Numa nota assinada pelo acionista e presidente Marcelo Odebrecht, a construtora se coloca à disposição da mídia e das autoridades "para esclarecer qualquer dúvida que as autoridades e a mídia brasileira tenham com relação a qualquer denúncia sobre estes fatos que a todos nos assusta".
"Quero deixar registrada aqui minha indignação com estas acusações covardes que sofremos, mas, acima de tudo, assegurar minha total confiança em todos os nossos Integrantes", diz, ainda, Marcelo Odebrecht, em outro trecho da nota.
De todas as construtoras brasileiras, a Odebrecht é, hoje, a que vive a situação mais delicada. Ao que tudo indica, Paulo Roberto Costa entregou provas cabais em sua delação premiada. Até porque, caso esteja mentindo, perderá todos os benefícios do acordo judicial e retornará à prisão. Além de devolver os recursos da propina supostamente paga pela empreiteira de Odebrecht, ele entregou extratos bancários que indicam a procedência dos recursos.
Caso se confirme mesmo que a propina foi paga pela Odebrecht, tanto a construtora como seu presidente poderão ser atingidos pela nova Lei Anticorrupção, que pune, com penas severas, empresas corruptoras. Embora Marcelo Odebrecht tenha falado da sua confiança em "todos os nossos Integrantes", um pagamento de US$ 23 milhões, em qualquer empresa do mundo, jamais seria feito sem o conhecimento e o consentimento dos acionistas.
Leia, abaixo, a nota publicada pela empresa:
Nota de Esclarecimento 04/10/2014
Como Diretor-Presidente da Odebrecht S.A. venho a público manifestar minha indignação, e de toda a Organização, com informações inverídicas veiculadas na imprensa, em prejuízo de nossa imagem e atacando covardemente nossos Integrantes.
A euforia de se publicar notícias de impacto em período eleitoral extrapolou o razoável. Os fatos veiculados baseiam-se em supostos vazamentos de informações protegidas por sigilo judicial, as quais não se pode ter acesso. Com isso, a Organização fica alijada do teor das informações e covardemente impedida de contestar estas inverdades. Neste cenário nada democrático, fala-se o que se quer, sem as devidas comprovações, e alguns veículos da mídia acabam por apoiar o vazamento de informação protegida por lei, tratando como verdadeira a eventual denúncia vazia de um criminoso confesso e que é "premiado" por denunciar a maior quantidade possível de empresas e pessoas.

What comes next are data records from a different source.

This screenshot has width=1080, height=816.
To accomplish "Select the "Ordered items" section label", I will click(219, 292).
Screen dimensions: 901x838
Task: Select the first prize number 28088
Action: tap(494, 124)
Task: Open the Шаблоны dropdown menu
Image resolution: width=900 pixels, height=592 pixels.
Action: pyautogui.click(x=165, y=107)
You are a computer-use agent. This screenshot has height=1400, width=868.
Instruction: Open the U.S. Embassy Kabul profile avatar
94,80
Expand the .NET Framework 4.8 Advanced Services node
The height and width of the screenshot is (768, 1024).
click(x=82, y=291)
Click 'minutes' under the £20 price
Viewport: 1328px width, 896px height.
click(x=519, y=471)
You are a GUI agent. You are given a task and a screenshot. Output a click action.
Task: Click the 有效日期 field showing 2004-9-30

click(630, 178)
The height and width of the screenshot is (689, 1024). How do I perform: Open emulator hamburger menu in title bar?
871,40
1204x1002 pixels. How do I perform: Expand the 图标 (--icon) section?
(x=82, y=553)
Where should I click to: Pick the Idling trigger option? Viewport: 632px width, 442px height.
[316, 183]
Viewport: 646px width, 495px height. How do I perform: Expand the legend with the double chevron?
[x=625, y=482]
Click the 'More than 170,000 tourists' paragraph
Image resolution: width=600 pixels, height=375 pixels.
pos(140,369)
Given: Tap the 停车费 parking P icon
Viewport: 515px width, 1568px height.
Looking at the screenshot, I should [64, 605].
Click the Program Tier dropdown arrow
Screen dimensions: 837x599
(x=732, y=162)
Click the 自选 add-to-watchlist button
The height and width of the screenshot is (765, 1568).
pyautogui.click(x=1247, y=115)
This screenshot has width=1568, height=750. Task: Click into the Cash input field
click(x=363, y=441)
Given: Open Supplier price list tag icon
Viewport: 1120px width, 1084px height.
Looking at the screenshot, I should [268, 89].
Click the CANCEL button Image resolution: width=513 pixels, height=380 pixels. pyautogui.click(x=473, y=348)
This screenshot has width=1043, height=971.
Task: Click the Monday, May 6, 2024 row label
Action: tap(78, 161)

A reportagem da última edição da revista Época ilustra essa irresponsabilidade da qual a Odebrecht vem sendo alvo. Nesta reportagem, os fatos notórios e públicos como o contrato do consórcio CONEST, liderado pela Odebrecht, com a Petrobras para a construção da refinaria Abreu Lima, conquistado em processo licitatório pelo critério de menor preço, num certame com a participação de mais de uma dezena de empresas e consórcios, são desvirtuados para um contexto irreal e fantasioso.
A revista utiliza o artifício de publicar imagem de extrato de contrato público para demonstrar a existência de prova documental e, com isso, tentar justificar a veracidade da história criada. Ocorre que este documento, longe de representar, como se pretendia, a comprovação de suas “denúncias”, é algo público, um mero extrato do contrato entre a Petrobras e o consórcio vencedor.
Considero esse viés adotado nas notícias nesses últimos dias deslocado do cenário democrático institucional do Brasil atual, pois prejudica o direito da empresa de manter um diálogo transparente com a sociedade.
É de extremo interesse da Odebrecht que os fatos sejam apurados com rigor e, para tanto, a Organização e seus Integrantes, ao longo de seus 70 anos de história, estão e sempre estiveram à disposição das autoridades para prestar esclarecimentos sempre que necessário. Eu, pessoalmente, como Diretor-Presidente, coloco a Organização à disposição para esclarecer qualquer dúvida que as autoridades e a mídia brasileira tenham com relação a qualquer denúncia sobre estes fatos que a todos nos assusta.
Quero deixar registrada aqui minha indignação com estas acusações covardes que sofremos, mas, acima de tudo, assegurar minha total confiança em todos os nossos Integrantes.
Marcelo Odebrecht
Diretor-Presidente da Odebrecht S.A.